Rrrrrrrrrrrrrrrrrrrrrrrrrrrring!!!! Como sempre, o maldito telefone. Nem preciso de IFDP (Identificador de Filho-da-Puta). Você e eu já sabemos quem é. Mas hoje vou atender de outra forma. Saca só:

— Funerária Sr. Muniz, onde sua morte nos deixa feliz. Bom dia, em que posso ajudá-lo?

— Nando, é você, né? Caralho, quem lhe contou?

— Hã? Quem me contou o quê?

— Sobre o Rufos.

— O que tem o Rufos?

— Ele morreu ontem. Não foi por isso que você falou "Funerária Sr. Muniz" ?

— Não, nada a ver. Mas o coitado morreu mesmo? Sacanagem.

— Sacanagem. Morreu morrido mesmo. Está morto. Bateu com a cachuleta.

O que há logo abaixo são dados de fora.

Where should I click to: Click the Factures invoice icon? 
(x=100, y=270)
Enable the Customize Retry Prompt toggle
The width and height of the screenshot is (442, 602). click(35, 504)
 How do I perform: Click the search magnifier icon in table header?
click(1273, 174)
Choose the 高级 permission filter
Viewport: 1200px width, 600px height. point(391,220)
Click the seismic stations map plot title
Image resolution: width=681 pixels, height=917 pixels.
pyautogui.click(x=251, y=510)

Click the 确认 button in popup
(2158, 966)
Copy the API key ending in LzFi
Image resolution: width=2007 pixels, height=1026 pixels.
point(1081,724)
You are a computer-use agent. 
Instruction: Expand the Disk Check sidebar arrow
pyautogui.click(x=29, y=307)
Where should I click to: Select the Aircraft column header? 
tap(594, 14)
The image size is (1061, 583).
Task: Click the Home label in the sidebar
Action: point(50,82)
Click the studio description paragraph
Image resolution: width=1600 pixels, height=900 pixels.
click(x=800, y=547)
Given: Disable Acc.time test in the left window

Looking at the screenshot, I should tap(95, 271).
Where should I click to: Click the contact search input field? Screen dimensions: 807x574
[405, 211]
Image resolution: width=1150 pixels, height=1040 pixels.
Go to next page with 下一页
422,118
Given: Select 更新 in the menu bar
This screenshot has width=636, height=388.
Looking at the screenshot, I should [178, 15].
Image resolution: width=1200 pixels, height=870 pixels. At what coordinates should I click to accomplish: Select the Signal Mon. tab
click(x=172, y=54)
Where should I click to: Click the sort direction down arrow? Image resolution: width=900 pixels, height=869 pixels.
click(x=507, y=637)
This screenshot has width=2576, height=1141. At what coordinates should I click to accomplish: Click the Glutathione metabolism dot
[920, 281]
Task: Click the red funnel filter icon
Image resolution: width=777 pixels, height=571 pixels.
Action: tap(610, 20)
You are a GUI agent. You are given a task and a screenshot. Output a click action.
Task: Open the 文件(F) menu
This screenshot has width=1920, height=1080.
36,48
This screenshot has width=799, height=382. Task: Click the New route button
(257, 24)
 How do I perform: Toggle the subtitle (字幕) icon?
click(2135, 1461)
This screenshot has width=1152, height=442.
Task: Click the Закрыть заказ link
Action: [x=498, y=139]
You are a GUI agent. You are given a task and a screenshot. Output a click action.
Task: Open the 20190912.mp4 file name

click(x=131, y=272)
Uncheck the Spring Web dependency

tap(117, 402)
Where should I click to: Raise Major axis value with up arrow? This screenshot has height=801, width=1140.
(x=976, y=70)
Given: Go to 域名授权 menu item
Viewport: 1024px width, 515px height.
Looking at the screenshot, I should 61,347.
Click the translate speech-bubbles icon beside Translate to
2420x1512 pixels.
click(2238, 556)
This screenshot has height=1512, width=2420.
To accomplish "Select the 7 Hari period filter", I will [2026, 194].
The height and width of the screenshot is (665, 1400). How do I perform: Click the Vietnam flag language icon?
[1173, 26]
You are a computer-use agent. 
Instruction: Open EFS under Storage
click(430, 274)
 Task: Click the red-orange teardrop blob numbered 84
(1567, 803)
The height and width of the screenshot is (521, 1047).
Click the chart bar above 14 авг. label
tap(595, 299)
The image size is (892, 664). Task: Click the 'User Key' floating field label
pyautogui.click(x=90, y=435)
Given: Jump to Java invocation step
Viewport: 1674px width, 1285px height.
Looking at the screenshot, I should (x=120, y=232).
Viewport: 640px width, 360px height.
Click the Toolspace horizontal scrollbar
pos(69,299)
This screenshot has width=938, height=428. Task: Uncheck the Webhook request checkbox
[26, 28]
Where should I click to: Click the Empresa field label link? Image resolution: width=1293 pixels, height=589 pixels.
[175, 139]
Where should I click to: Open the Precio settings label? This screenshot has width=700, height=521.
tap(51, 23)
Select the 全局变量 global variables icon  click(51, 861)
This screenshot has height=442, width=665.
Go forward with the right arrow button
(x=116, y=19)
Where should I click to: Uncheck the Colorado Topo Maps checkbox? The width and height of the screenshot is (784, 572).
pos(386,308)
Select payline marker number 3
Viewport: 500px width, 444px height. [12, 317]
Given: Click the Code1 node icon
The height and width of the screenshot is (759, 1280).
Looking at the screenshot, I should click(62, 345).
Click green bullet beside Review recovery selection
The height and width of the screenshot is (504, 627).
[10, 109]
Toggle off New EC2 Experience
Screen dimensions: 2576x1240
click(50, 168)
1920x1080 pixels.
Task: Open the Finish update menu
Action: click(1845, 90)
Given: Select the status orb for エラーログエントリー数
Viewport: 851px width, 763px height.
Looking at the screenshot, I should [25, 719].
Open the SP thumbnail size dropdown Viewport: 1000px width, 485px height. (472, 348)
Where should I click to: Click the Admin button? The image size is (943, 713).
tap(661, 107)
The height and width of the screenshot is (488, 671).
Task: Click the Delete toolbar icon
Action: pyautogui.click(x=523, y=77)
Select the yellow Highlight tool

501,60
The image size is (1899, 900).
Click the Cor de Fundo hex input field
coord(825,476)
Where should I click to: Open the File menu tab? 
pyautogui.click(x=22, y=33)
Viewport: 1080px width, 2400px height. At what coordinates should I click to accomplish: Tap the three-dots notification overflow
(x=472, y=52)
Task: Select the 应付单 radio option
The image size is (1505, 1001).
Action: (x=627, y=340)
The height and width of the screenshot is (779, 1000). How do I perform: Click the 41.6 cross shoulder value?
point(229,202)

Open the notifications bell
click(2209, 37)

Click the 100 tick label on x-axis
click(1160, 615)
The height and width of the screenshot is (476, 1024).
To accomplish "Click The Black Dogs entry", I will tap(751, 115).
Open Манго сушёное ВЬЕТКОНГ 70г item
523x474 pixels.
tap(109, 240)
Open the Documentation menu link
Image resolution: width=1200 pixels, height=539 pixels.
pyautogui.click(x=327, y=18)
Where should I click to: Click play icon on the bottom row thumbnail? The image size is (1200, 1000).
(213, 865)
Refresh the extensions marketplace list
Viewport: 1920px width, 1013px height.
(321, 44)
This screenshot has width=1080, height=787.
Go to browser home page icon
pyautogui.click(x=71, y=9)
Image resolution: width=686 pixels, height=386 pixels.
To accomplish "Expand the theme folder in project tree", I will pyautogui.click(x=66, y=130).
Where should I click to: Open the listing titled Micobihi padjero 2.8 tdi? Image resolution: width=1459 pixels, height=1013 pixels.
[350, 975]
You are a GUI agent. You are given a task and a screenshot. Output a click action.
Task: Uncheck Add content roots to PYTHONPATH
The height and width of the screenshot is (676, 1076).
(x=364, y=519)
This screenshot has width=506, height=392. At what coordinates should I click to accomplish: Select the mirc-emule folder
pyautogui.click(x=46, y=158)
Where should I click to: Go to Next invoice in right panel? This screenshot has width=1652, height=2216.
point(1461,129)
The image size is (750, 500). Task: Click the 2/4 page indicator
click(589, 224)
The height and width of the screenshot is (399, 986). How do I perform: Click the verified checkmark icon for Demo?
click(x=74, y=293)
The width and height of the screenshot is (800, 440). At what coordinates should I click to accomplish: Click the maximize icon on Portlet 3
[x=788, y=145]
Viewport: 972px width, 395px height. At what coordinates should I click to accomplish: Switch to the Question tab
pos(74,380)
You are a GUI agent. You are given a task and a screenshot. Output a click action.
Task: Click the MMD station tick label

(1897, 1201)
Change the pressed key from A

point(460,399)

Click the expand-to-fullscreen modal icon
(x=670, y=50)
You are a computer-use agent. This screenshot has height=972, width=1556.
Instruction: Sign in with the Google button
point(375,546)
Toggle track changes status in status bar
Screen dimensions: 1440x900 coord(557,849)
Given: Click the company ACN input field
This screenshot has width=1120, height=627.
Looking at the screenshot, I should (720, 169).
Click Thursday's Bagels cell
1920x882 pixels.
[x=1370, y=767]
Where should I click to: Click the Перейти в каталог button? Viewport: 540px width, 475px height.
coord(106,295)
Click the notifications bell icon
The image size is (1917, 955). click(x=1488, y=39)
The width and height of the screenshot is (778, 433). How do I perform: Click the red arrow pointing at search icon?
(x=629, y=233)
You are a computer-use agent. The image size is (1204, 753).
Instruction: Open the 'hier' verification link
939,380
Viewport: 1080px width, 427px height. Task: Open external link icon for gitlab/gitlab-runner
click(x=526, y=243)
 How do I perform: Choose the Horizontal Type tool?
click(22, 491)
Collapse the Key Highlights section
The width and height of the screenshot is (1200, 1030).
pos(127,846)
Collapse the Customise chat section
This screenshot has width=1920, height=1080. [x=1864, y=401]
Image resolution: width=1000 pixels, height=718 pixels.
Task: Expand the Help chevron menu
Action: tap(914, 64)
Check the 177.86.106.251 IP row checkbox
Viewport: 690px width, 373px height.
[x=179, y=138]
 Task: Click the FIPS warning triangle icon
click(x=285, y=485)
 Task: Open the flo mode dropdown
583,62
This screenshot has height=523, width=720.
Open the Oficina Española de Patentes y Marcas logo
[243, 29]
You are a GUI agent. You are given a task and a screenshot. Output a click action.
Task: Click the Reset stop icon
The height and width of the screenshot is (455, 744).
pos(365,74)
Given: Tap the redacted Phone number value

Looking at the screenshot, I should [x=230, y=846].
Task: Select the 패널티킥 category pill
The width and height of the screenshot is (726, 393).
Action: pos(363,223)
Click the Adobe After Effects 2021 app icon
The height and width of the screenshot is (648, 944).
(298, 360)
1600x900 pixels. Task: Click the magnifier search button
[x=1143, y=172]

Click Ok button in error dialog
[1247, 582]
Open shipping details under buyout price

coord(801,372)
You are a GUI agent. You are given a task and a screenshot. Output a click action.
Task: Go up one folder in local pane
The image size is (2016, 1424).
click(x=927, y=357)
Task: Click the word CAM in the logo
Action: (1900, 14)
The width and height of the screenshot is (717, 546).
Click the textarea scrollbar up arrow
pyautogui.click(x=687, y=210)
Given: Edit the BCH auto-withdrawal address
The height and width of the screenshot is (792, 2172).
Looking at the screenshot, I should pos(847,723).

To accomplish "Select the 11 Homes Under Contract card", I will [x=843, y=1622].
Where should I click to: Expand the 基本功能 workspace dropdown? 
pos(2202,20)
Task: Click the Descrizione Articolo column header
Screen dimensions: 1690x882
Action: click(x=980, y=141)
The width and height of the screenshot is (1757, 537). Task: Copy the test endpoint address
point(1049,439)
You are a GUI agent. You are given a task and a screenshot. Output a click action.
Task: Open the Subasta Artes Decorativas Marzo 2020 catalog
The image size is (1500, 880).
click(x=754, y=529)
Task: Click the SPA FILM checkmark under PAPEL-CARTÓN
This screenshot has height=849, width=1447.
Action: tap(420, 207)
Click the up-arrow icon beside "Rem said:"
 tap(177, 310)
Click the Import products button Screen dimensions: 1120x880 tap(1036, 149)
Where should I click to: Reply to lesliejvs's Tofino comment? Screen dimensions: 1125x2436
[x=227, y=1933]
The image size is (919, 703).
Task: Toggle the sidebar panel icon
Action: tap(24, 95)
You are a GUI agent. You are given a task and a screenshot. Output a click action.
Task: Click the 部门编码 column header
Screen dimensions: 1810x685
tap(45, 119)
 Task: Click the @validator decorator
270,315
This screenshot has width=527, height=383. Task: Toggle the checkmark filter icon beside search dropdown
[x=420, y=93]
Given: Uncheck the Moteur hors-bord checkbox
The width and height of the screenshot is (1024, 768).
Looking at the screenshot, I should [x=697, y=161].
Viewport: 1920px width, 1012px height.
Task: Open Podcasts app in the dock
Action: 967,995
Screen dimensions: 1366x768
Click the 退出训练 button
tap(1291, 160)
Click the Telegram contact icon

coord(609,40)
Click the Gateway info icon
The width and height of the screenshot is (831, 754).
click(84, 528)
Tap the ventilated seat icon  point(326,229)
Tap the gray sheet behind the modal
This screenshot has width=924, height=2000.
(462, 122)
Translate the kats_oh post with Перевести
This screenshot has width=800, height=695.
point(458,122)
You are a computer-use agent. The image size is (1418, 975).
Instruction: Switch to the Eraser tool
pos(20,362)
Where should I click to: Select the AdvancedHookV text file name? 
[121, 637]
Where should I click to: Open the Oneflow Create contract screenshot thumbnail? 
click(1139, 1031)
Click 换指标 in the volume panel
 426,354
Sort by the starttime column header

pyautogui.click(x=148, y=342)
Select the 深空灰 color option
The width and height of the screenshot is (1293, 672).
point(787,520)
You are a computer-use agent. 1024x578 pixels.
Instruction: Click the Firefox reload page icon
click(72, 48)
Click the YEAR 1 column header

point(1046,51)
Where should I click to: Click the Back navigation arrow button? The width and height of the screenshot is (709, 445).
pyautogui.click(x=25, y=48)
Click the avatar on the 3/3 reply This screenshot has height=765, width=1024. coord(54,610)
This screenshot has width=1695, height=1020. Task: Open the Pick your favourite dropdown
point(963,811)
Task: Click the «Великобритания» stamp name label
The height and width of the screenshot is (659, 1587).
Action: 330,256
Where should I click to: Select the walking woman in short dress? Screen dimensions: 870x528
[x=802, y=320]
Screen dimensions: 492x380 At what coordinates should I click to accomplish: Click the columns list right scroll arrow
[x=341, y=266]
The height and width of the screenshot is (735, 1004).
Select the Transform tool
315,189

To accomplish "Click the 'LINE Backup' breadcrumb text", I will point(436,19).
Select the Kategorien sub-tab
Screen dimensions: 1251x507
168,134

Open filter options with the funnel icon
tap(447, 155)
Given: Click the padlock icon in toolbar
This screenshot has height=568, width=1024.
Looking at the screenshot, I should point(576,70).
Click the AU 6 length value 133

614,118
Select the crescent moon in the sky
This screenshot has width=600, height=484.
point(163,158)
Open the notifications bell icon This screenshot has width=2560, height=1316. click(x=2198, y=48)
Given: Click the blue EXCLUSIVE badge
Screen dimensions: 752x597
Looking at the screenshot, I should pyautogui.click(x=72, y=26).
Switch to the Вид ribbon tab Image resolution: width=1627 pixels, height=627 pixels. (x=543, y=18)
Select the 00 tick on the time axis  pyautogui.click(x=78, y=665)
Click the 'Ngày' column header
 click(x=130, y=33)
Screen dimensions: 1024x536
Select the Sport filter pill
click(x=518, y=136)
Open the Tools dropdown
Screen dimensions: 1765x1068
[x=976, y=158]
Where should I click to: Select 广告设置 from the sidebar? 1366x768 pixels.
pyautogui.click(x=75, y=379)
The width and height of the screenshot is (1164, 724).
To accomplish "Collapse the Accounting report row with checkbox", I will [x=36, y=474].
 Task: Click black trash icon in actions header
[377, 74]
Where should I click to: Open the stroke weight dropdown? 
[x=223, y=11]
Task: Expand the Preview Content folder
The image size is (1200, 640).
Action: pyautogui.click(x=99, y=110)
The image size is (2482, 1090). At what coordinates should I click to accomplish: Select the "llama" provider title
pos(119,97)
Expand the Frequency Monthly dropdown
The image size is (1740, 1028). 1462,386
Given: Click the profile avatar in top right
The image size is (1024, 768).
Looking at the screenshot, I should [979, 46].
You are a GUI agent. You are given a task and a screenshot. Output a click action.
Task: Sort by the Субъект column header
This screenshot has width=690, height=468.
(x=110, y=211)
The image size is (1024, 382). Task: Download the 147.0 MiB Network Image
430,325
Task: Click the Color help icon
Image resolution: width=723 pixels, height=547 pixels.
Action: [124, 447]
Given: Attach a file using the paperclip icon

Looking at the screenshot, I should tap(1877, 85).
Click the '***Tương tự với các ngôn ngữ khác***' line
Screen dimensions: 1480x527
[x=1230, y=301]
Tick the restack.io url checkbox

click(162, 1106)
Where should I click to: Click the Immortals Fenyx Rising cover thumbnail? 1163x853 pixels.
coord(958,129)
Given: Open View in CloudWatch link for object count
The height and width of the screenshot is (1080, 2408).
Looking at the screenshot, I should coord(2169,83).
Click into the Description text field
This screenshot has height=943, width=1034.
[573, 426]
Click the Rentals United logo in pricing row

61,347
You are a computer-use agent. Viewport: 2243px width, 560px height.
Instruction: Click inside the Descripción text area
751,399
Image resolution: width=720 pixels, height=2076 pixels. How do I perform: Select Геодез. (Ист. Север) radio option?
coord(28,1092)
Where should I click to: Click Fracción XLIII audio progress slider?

Ah, vocês não sabem quem é o Rufos. Bom, também não vou contar. Fica mais um segredo entre nós ... pode ser? Hehehe.... Brincadeirinha... brincadeirinha... De segredo já basta Ubatuba, né? Mas reparem bem... de pouco em pouco eu estou revelando alguns detalhes sobre a tragédia de Ubatuba ... quem é esperto já percebeu isso. Junte todas as dicas que eu deixei até agora e você vai ver que já dá pra montar alguma coisa. Ah, eu enrolei e não contei quem é, ou melhor, quem foi Rufos. Rufos era o Pitbull do Pezão. Rufos era um maldito Pitbull obeso que não fazia absolutamente nada o dia inteiro, igual o dono. O ladrão poderia entrar, abaixar a calça e mostrar o bundão branco e cabeludo para o nosso amigo Rufos... e nada aconteceria. Rufos, na pior das hipóteses, levantaria aquela cara gorda do chão e emitiria um lerdo bocejar, deixando cair sua baba nojenta. Rufos era a vergonha da raça. Se algum dia os Pitbulls se reunissem para fazer uma convenção... Rufos seria deserdado. Mas é claro que os Pitbulls teriam de vir até a casa do Pezão para dar a notícia, visto que Rufos certamente nem teria ido à convenção, por preguiça. Pelo menos, Pitbicha ele não era, porque pra ser Pitbicha ele teria de dar o cu, e nem pra dar o cu ele servia. Rufos só se levantava pra comer ou pra largar suas fezes fedorentas pelo quintal. Rufos era o cachorro mais esquisito que eu já vi em toda a minha vida. Só para vocês terem uma idéia, a maioria dos cães morrem de medo de barulho de trovão e fogos de artifício, certo? Bom, pelo menos os cães normais que eu conheci morriam de medo disso. Rufos não. Eu acho que ele até gostava. Rufos só tinha medo de uma coisa, pessoas usando óculos escuros. O pobre coitado se borrava todo. Ele não latia nem nada, ficava estático, em transe. Pobre cachorro gordo e esquisito dos infernos. Descanse em Paz.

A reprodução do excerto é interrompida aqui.